Allocation concealment (selection bias) Low risk Quote: "the list was kept at a central pharmacy until the end of the study to ensure allocation concealment. Because the drugs were packaged identically and identified only by a sequential study number, the research assistant who administered the intervention remained unaware of the next group assignment"
Blinding of participants and personnel (performance bias) 
 All outcomes Low risk Quote: "Dexamethasone syrup and placebo dexamethasone syrup were identical in taste and appearance... All solutions were packaged in brown syringes and the research assistant instilled either solution directly into an opaque nebulizer reservoir."
Blinding of outcome assessment (detection bias) 
 All outcomes Low risk Quote: "Dexamethasone syrup and placebo dexamethasone syrup were identical in taste and appearance... All solutions were packaged in brown syringes and the research assistant instilled either solution directly into an opaque nebulizer reservoir."
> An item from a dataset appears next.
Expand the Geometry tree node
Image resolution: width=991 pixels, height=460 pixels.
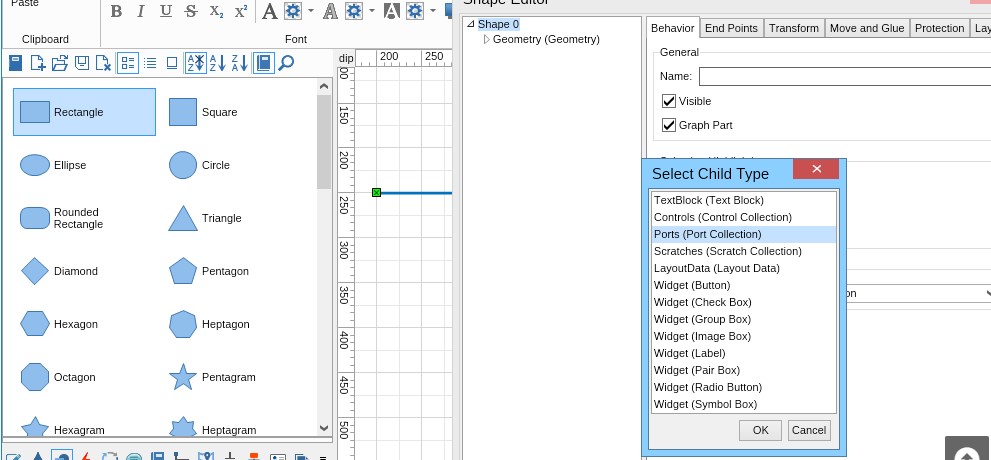[487, 40]
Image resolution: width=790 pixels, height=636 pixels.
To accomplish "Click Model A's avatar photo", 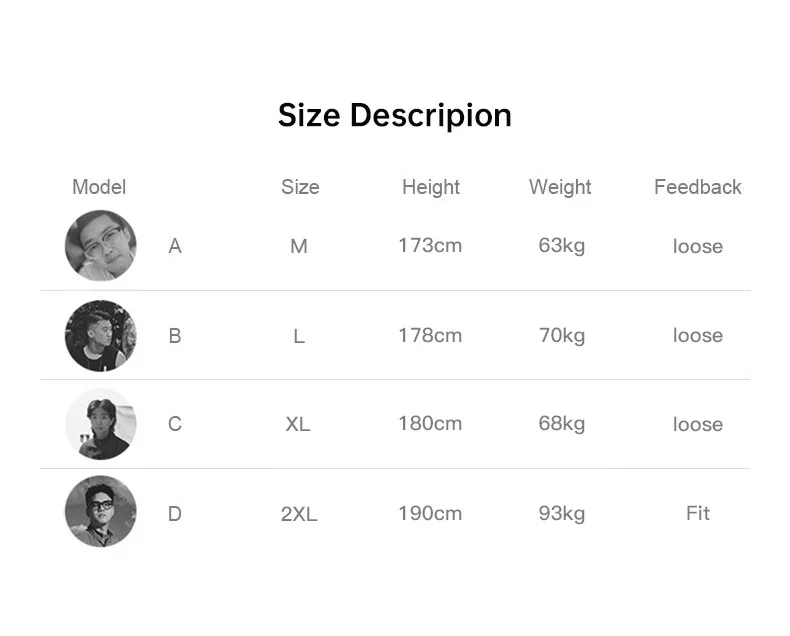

Incomplete outcome data (attrition bias) 
 All outcomes Low risk Comment: intention‐to‐treat analysis used. 1% (N = 1) loss to follow‐up in the treatment group
Selective reporting (reporting bias) Unclear risk Comment: no protocol identified. All prespecified outcomes from methods appear in results.
Other bias Unclear risk Comment: 10 children were not enrolled because the study team was not contacted; this could potentially have biased participant selection.
Overall risk of bias 
 All outcomes Unclear risk Comment: at least 1 domain judged as unclear risk, and no domains judged as high risk.